ISO27001 Management System Assessment

Provider of Responsibly Managed Short Term Loans

This organisation requested a comprehensive review of its Information Security Management System, including both the organisation and governance infrastructure and a technical review of its network security. Over a period of 6 weeks we reviewed every aspect of how the organisation organised and ran its information security using the ISO27001: Information Security Management System Standard as the baseline for the review. The review identified areas of weakness and detailed specific improvement actions across the following areas:


  • Governance and organisation
  • Integration and alignment of Information Security with the strategic business planning objectives across all areas
  • Consistency, implementation and management of Information Security Documentation
  • Enhancement of staff training in information related matters
  • The introduction of a consistent incident management process.


The report was accepted in full by the board and all recommendations were implemented as part of a comprehensive upgrade of their information security management regime.

Due Diligence Response for a Security Questionnaire for Government Funding and

Provider of Cloud-Based Language Services to UK Primary Schools

Having developed a radical new and effective assessment tool to support language assessment and development of children in UK Primary Schools, this services provider was asked by the Department for Education, as part of a further funding round, to document its Information Security structure.

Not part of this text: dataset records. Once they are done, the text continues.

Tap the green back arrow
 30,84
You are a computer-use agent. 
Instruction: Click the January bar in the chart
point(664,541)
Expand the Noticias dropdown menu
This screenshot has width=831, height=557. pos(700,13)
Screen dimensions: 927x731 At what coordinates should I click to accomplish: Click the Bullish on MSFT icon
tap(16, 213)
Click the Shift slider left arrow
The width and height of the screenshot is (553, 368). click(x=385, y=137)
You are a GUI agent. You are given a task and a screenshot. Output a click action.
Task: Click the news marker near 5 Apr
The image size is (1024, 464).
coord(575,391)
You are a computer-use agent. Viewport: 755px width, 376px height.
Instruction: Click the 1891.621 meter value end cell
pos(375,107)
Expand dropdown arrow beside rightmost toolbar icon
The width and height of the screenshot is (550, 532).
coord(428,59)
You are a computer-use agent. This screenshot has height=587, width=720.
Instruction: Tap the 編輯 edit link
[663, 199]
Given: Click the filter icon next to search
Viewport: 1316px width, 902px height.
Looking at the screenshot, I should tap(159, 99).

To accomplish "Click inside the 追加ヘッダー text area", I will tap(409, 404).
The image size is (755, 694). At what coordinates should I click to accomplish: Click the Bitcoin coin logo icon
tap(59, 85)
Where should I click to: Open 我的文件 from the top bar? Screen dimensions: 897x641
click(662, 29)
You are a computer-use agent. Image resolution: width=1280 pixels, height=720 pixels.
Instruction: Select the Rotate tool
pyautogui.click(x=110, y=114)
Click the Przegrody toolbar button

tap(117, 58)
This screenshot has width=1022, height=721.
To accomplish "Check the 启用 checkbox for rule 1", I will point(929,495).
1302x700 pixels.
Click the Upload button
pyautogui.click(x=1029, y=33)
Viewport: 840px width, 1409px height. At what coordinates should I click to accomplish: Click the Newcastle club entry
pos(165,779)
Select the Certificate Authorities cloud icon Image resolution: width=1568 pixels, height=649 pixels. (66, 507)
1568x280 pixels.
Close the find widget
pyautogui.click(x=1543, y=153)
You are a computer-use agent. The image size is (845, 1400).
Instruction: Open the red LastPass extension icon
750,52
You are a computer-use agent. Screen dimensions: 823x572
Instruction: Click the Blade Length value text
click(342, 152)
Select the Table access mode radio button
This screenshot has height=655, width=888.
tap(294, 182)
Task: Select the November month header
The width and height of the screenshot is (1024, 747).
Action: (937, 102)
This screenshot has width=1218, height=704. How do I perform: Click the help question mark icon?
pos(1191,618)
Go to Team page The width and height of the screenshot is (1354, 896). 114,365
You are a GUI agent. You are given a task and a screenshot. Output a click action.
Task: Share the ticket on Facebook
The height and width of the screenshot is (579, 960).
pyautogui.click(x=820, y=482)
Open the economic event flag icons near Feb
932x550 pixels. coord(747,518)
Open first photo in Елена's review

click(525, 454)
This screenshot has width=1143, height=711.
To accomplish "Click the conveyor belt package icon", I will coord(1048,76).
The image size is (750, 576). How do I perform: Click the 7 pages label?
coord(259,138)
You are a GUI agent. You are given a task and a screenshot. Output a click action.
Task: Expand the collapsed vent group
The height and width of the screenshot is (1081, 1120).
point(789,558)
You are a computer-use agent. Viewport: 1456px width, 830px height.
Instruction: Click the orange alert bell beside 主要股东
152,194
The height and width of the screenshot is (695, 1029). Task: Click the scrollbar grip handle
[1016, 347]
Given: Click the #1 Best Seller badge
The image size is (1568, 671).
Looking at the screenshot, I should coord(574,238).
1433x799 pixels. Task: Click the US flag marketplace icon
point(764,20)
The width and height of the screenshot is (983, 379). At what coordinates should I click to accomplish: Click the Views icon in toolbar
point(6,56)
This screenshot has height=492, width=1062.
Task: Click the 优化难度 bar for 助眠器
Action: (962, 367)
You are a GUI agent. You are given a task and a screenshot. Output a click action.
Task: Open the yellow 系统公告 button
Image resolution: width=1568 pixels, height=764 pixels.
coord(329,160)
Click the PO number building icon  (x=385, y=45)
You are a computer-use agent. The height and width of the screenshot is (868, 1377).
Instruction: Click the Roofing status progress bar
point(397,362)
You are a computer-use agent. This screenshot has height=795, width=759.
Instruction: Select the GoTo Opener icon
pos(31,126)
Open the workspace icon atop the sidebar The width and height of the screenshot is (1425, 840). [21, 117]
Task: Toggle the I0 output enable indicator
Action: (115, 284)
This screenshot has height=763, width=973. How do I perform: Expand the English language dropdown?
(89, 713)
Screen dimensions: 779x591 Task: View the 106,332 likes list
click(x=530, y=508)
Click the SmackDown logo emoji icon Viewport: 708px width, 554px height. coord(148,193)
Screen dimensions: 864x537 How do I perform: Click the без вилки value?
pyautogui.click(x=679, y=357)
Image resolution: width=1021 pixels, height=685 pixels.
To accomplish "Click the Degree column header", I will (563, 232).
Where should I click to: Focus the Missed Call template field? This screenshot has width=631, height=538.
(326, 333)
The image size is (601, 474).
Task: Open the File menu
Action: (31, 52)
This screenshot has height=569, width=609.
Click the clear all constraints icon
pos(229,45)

Due to time and resource pressures on the service provider, Evolve Enterprise Consulting was asked to review the existing arrangements and to both identify any enhancements and to draft the detailed tender response. Over a period of 4 weeks a series of interviews with key staff members were undertaken to gather the necessary information as well as a review of relevant supplier services. The Final document was well received by the Department for Education, allowing the service provider to continue delivering its language service to Reception pupils.  In addition to completing the Due Diligence response a set of Information Security Policies and procedures were drafted and introduced to the organisation to meet the expectations of the the client organisation.

Supplier Assurance Questionnaire Response and Drafting of Key Information Policies in Support of a Government Contract

Manufacturer and Supplier of Equipment and Services for Working with Hi-Tech and Exotic Materials

This highly specialised manufacturer was in the process of tendering for a large new contract with a significant government department when it was asked to provide details and evidence of its approach to Information Security. No formal system for the management of information security was in place at the time, so the organisation asked Evolve Enterprise Consulting to review its current practices and identify where it was deficient against the Government Department's requirements. A short review with the key members of the management team resulted in identifying the need to draft a set of policies and procedures that were required by the contractual terms and conditions of the relationship, and that the organisation did not possess. These were produced and introduced allowing the manufacturer to provide the necessary evidence enabling them to win the contract and receive the right to deliver the expected services.